Task item » Below are entries; repeat exactly, and nothing else, the lines from the one holding "Privacy (1329, 1663)" through the one holding "Více informací o aplikaci (704, 2342)", inclusive. Leave the pictures out.

══════

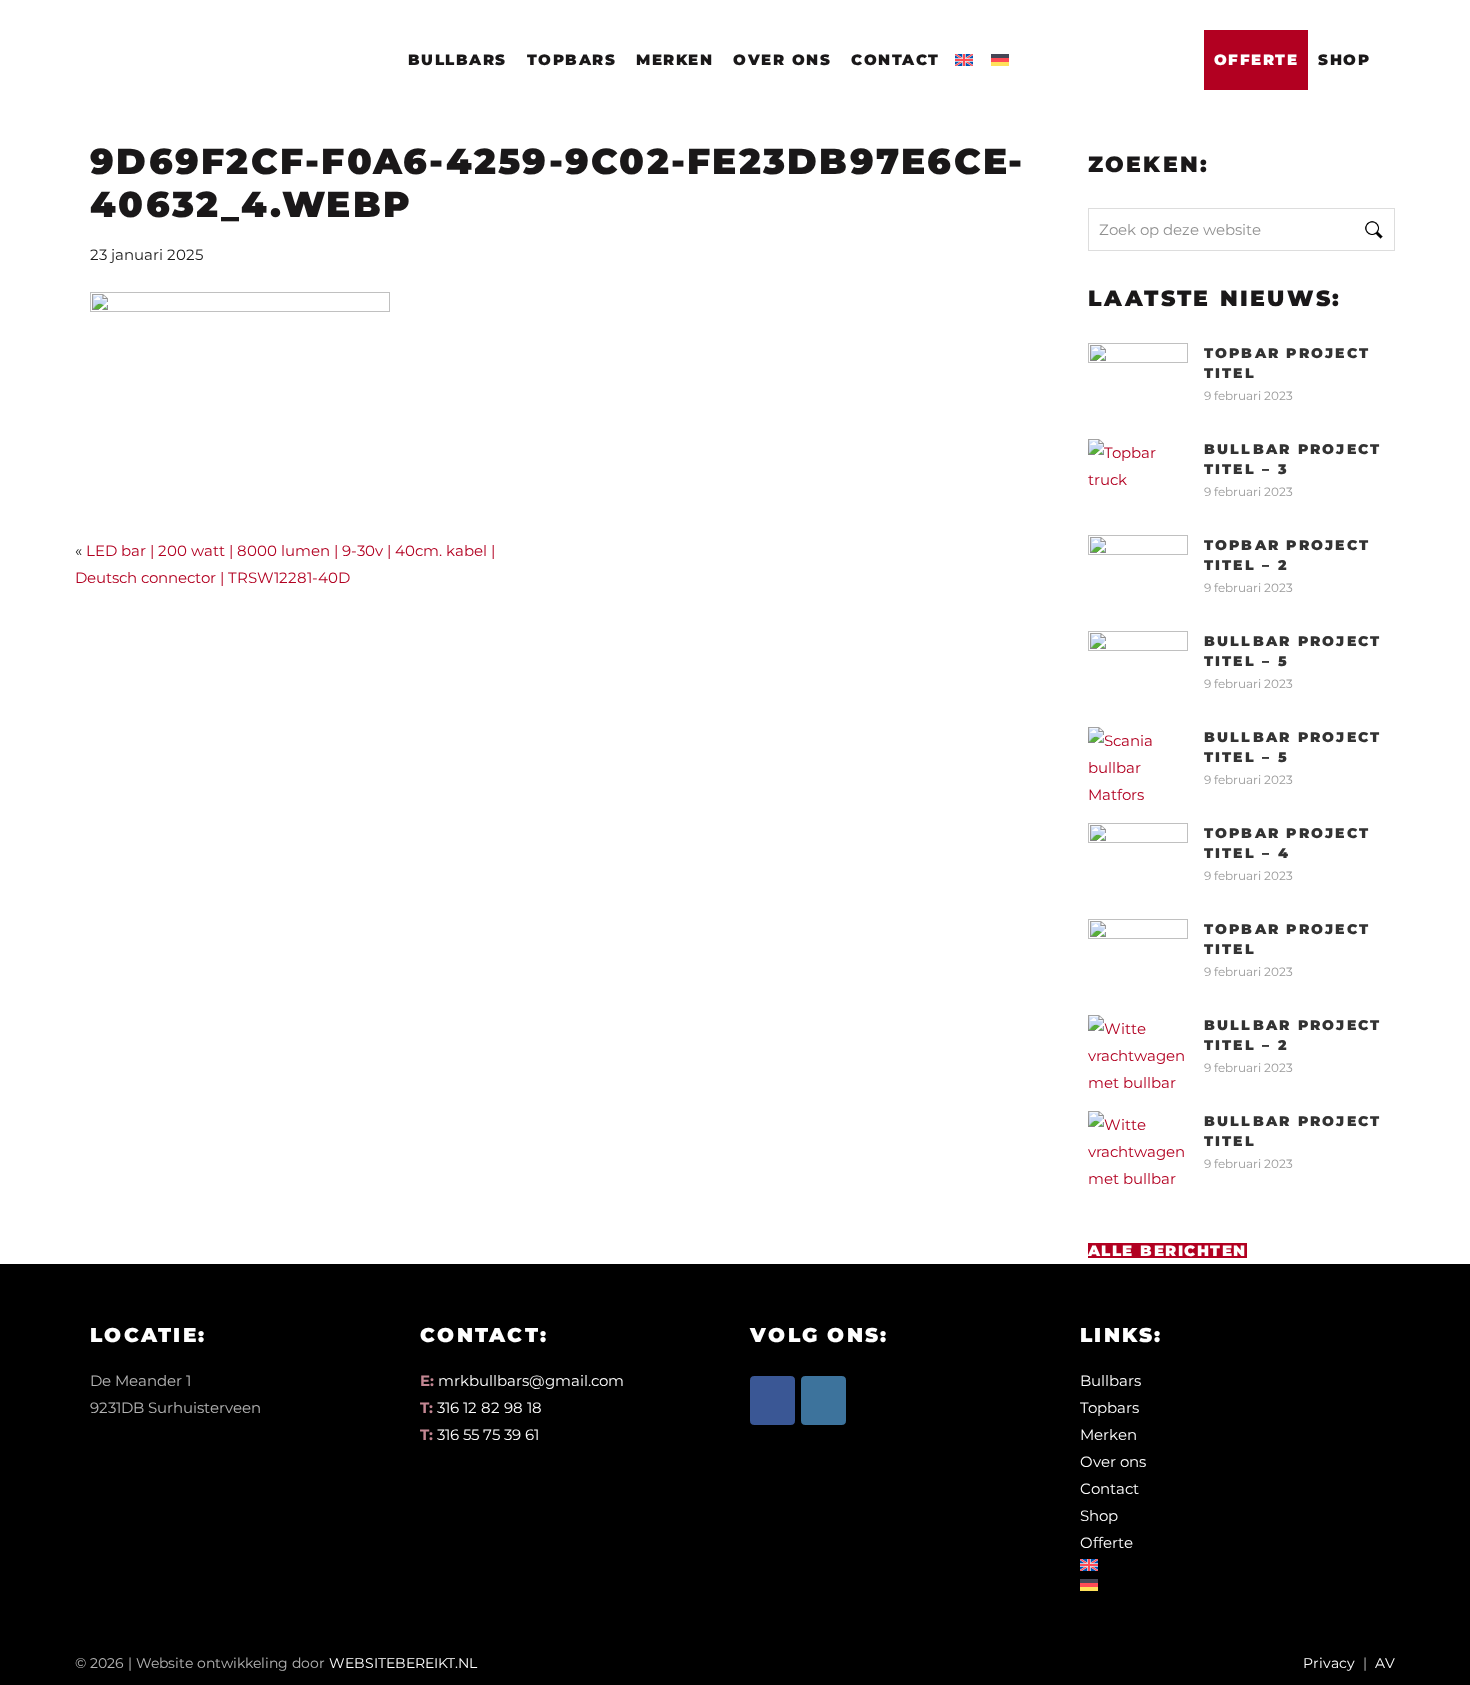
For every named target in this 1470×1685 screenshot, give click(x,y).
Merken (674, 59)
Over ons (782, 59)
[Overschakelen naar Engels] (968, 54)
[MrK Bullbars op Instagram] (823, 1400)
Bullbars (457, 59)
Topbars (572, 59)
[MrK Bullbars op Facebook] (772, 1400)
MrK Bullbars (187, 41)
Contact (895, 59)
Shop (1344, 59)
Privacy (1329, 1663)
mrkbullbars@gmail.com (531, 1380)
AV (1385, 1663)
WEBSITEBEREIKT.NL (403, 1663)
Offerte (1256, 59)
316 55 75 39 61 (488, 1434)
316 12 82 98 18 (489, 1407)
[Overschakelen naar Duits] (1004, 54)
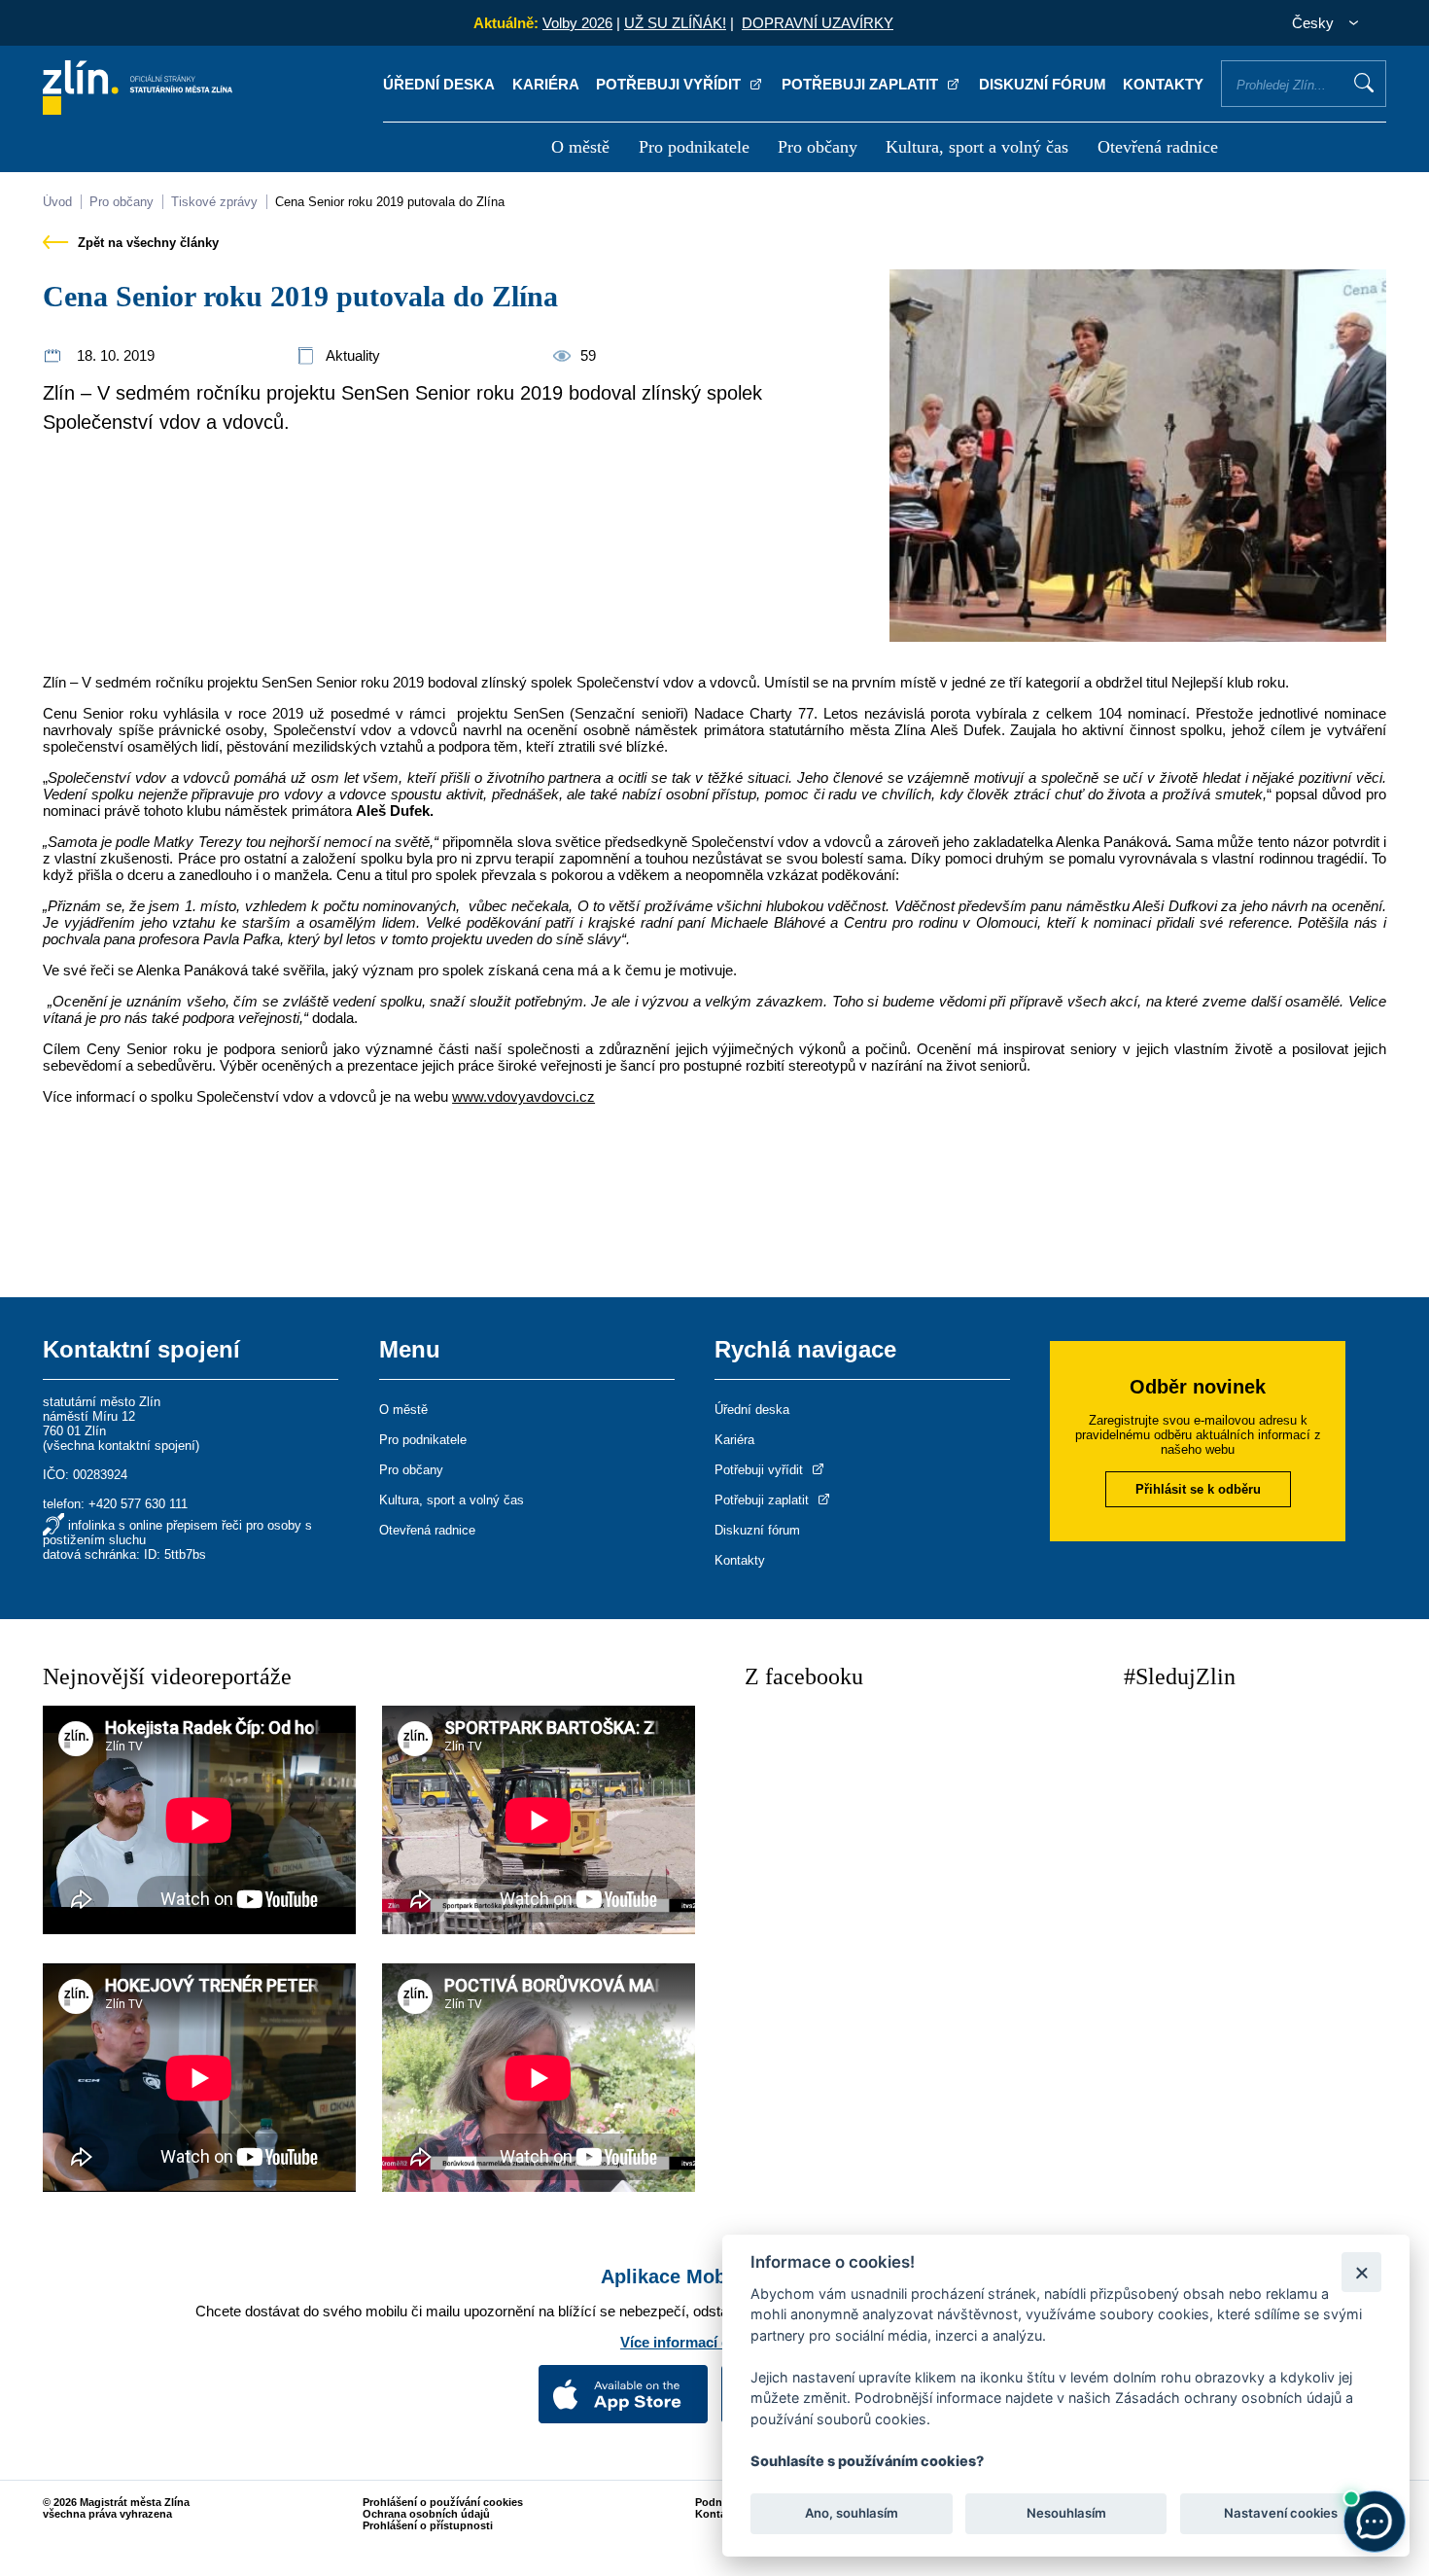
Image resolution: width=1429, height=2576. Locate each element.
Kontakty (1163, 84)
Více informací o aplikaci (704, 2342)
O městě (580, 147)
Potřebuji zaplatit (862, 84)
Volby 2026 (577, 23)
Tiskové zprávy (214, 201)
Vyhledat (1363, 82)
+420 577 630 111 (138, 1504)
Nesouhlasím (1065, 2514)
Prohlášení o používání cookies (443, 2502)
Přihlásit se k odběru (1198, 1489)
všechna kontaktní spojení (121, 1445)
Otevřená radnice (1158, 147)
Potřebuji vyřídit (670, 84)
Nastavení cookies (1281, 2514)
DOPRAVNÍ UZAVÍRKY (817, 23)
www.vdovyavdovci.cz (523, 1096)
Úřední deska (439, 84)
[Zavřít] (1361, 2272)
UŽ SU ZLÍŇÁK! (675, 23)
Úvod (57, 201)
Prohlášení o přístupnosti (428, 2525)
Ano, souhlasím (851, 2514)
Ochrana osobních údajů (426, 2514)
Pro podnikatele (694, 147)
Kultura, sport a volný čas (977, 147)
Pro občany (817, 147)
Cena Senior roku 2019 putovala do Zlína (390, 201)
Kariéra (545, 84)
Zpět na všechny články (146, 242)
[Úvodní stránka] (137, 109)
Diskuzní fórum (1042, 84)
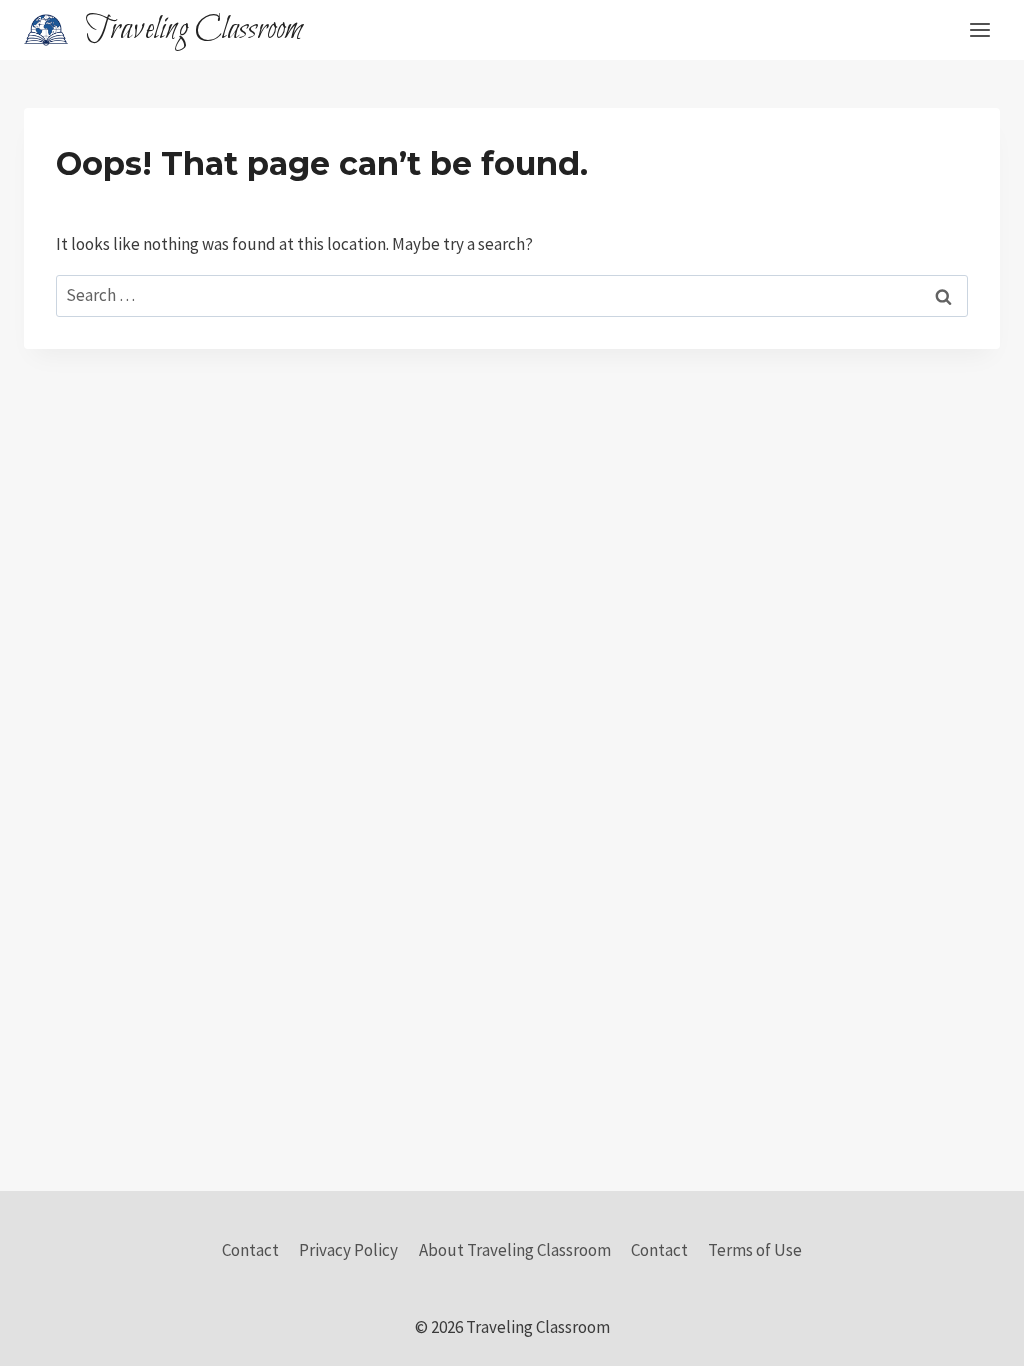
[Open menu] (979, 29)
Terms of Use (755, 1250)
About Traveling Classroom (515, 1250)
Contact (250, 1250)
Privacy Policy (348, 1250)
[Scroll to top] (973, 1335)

══════

Task output »
Privacy (1329, 1663)
mrkbullbars@gmail.com (531, 1380)
AV (1385, 1663)
WEBSITEBEREIKT.NL (403, 1663)
Offerte (1256, 59)
316 55 75 39 61 (488, 1434)
316 12 82 98 18 (489, 1407)
[Overschakelen naar Duits] (1004, 54)
Image resolution: width=1429, height=2576. Locate each element.
Kontakty (1163, 84)
Více informací o aplikaci (704, 2342)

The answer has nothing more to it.